說完,他忽然從口袋掏出一小瓶口服液,卡在指戒處輕力一掰,隨即瓶口抵上削薄唇瓣。
甚至懶得用手拿,直接牙齒含咬住細小玻璃瓶,仰起頭,一口接一口,慢條斯理地吞咽。偏偏還斂下薄睫,半眯起眸子睨著她,眼尾勾著點靡頹的笑。
那是抑制頭痛的藥。
從第一次見過盛欲開始,從因為盛欲而改變人格以後,就一直若隱若現存在的頭痛。
此刻他們置身玻壁的包圍里,館內裝潢如港式電影的做舊膠片感,燈色搖晃昏暈的暗光,視域所及是萬般深沉的靛藍。
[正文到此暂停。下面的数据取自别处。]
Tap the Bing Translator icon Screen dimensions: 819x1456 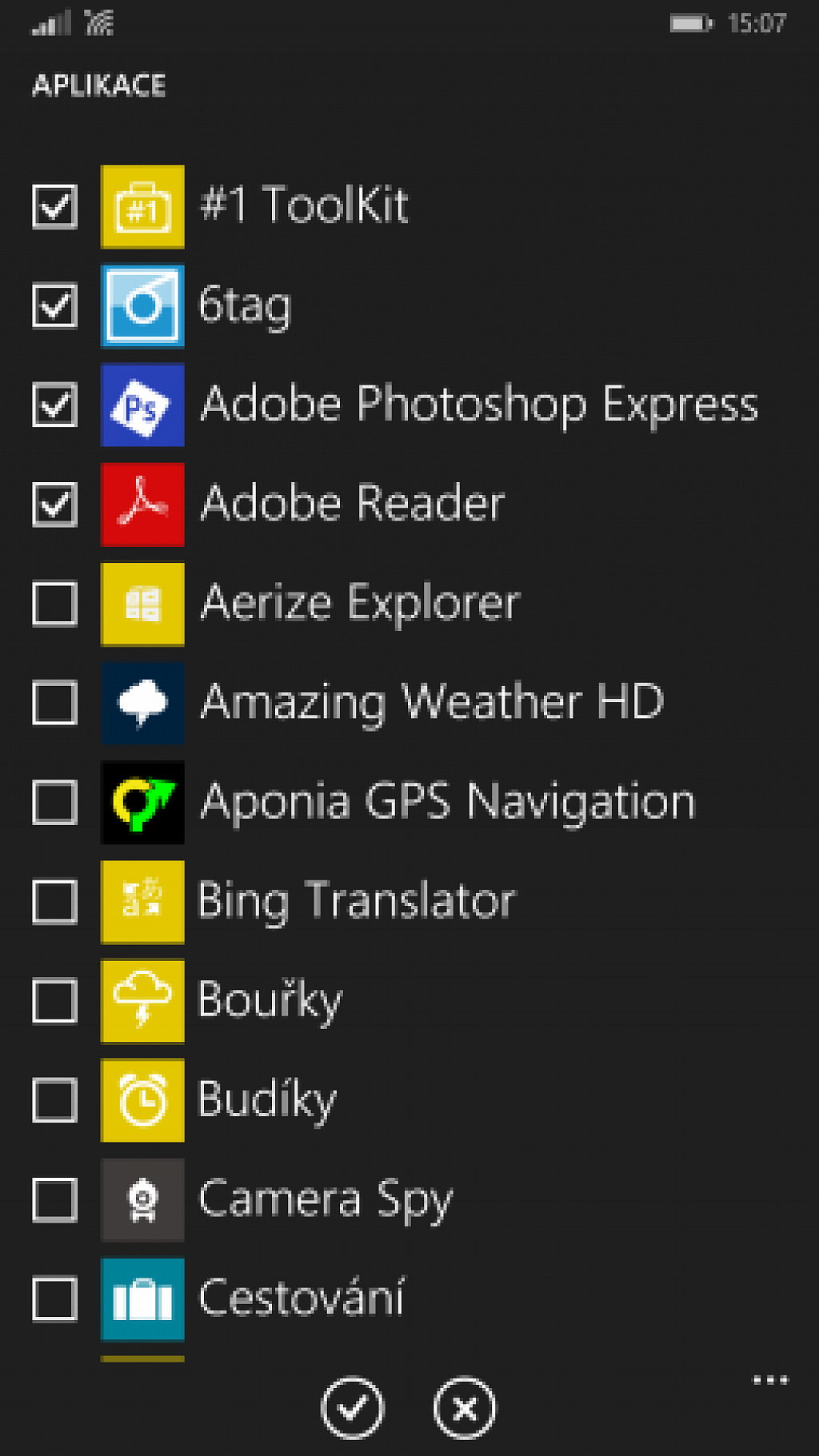(x=142, y=902)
人煙熙攘中,有孩童轉圈吹起成串成串的皂沫泡泡,折射各式如液態涌動的夢幻色彩。
浪痞桀驁的人格,喝個藥都特立獨行。
盛欲在心裡忍不住吐槽。
略帶愣滯的目光卻有些無處落腳。倏爾,有透明氣泡杳杳飄悠在半空,盛欲下意識抬眼追隨,不料氣泡恰好浮滯兩人之間,任由她的視線穿透,凝定眼前男人,見他膚質偏白,脖頸線條修勻,喉結欲色滾水。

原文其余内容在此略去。